Editor’s note: This article was originally published in 2016. Given the events going on around us in the past few months, I believe the information will be helpful to the people who did not get a chance to read the article in 2016, as well as to the ones who already read it.
If you’re like me, you probably already have a box of baking soda in your pantry for baking, one in your refrigerator to absorb odors and another under your kitchen sink to use for cleaning.
What Exactly Is Baking Soda?
It’s 100 percent sodium bicarbonate, which can be used as a leavening agent in baked goods.
When mixed with an acid, baking soda reacts, making bubbles and giving off carbon dioxide gas, which causes dough to rise. Anecdotal reports throughout history suggest that many civilizations used forms of baking soda when making bread and other foods that required rising.
In its natural form, baking soda is known as nahcolite, which is part of the natural mineral natron.
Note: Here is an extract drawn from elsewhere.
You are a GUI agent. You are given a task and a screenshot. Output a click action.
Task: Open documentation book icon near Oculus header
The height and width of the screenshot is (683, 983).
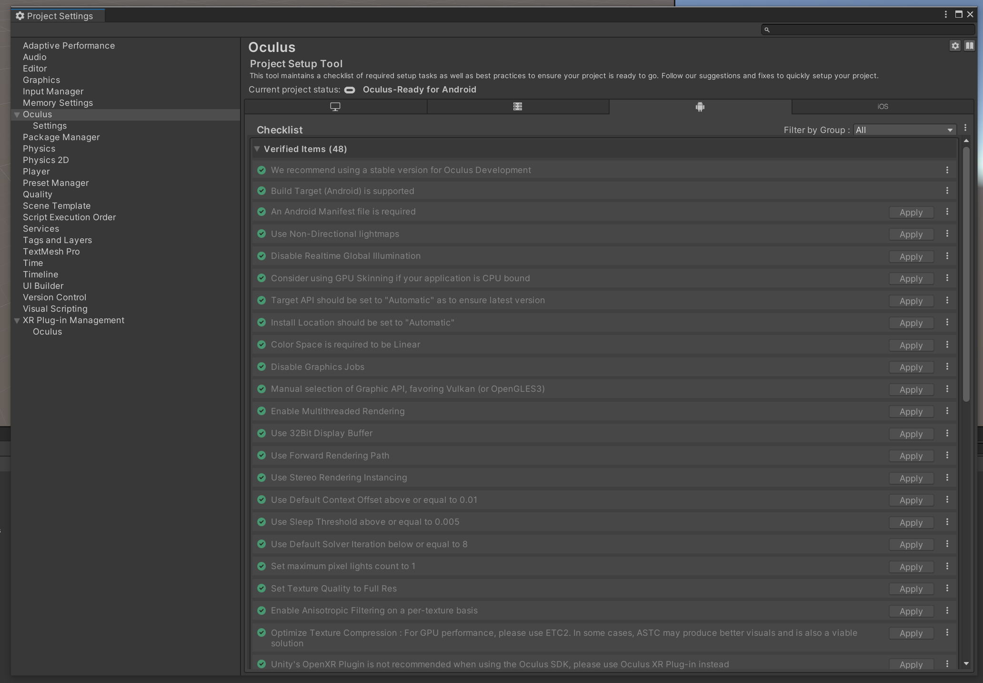point(969,46)
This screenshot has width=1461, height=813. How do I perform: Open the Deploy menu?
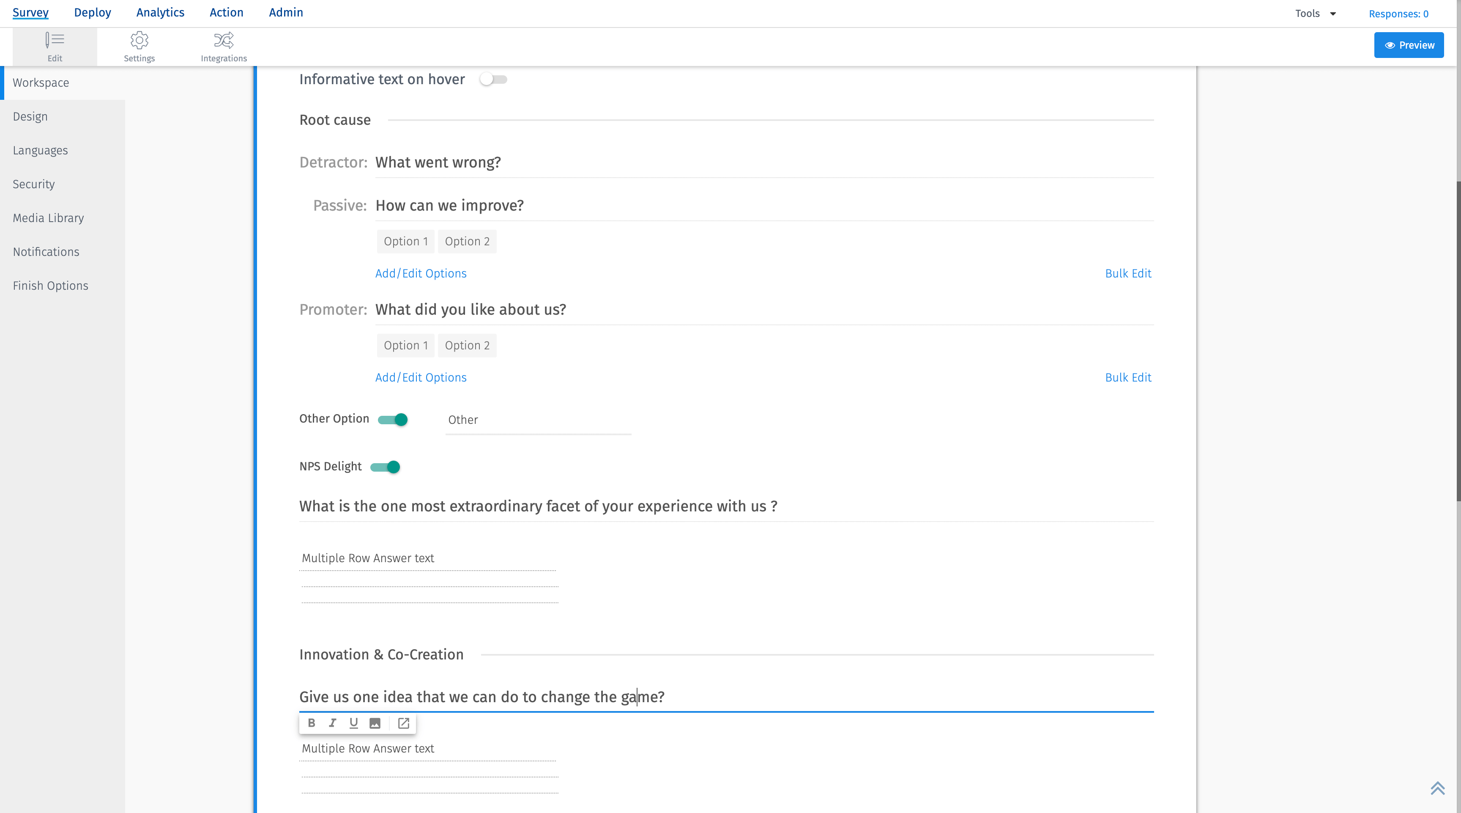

Natron, which contains large amounts of sodium bicarbonate, has been used since ancient times. And no, you don’t need to get aluminum-free baking soda (you are confusing that with baking powder), as baking soda is already aluminum free.…
For instance, the Egyptians used natron as a soap for cleansing purposes. However, it wasn’t until 1846 that Dr. Austin Church and John Dwight began to manufacture and sell the compound we know as baking soda today. By the 1860s, baking soda was featured in published cookbooks but was still primarily known as a cooking additive. By the 1920s, however, its versatility was expanded on and by the 1930s it was widely advertised as a “proven medical agent.”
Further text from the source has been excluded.